--- START ---
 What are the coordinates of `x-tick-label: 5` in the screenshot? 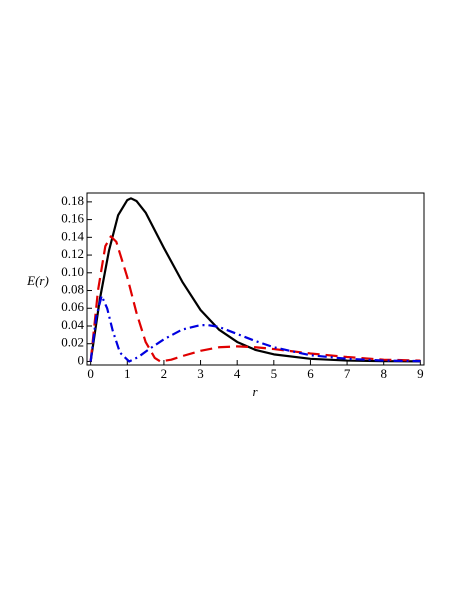 It's located at (274, 374).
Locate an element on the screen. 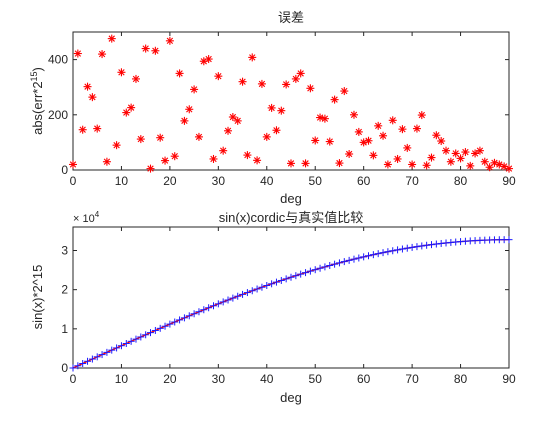 Image resolution: width=560 pixels, height=425 pixels. error-xtick-label: 70 is located at coordinates (412, 181).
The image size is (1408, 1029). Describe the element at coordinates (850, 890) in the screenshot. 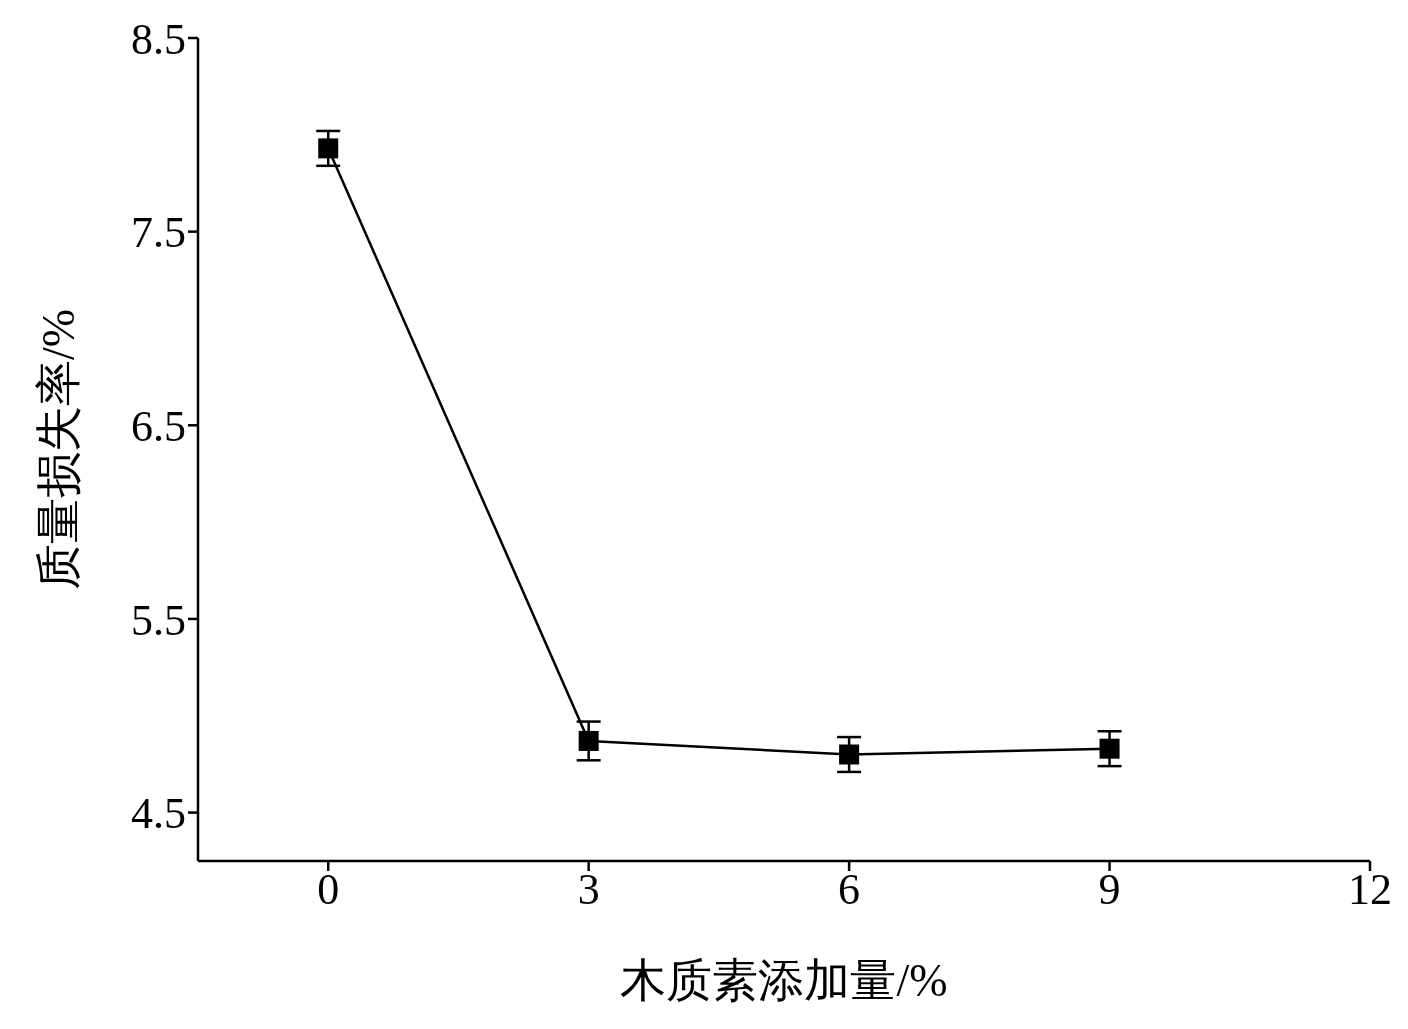

I see `x-tick-label: 6` at that location.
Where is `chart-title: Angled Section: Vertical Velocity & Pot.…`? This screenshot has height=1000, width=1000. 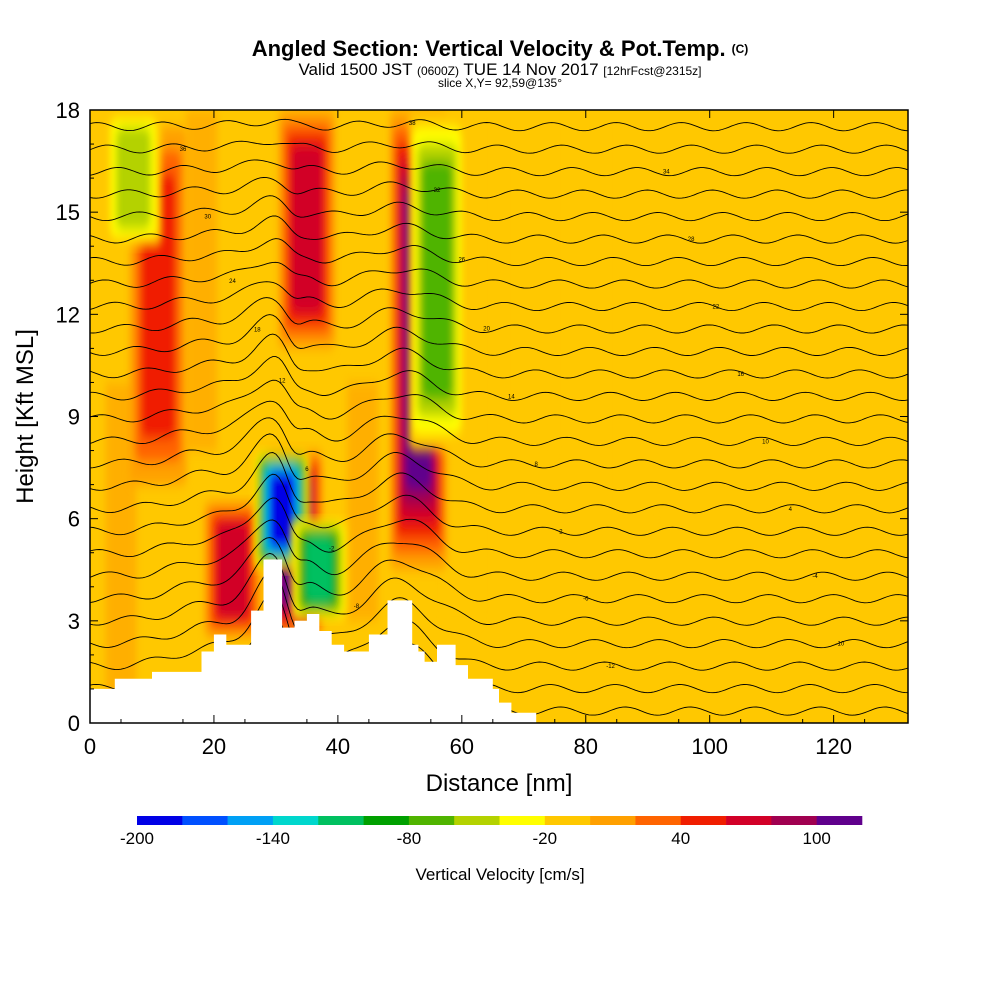 chart-title: Angled Section: Vertical Velocity & Pot.… is located at coordinates (500, 49).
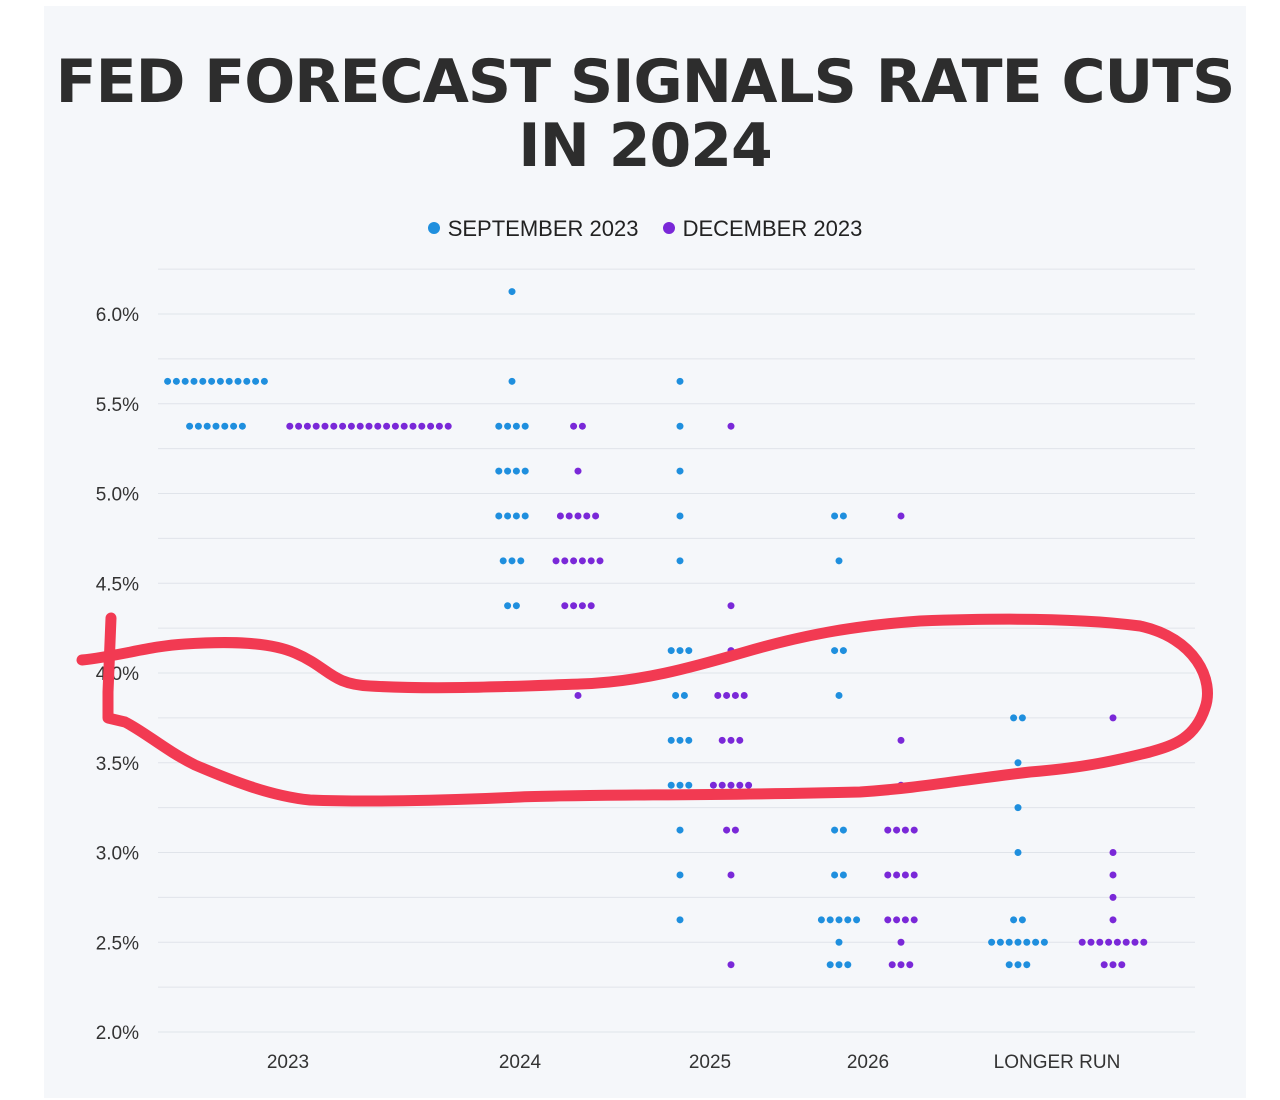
--- END ---
Written task: Update the data starting with the line containing "The image size" and going on through the line containing "at that location.", replacing "Describe" with "Identify" and changing nothing else. Omit the pictures from your answer.

Answer area:
The image size is (1408, 1029). Identify the element at coordinates (850, 890) in the screenshot. 

I see `x-tick-label: 6` at that location.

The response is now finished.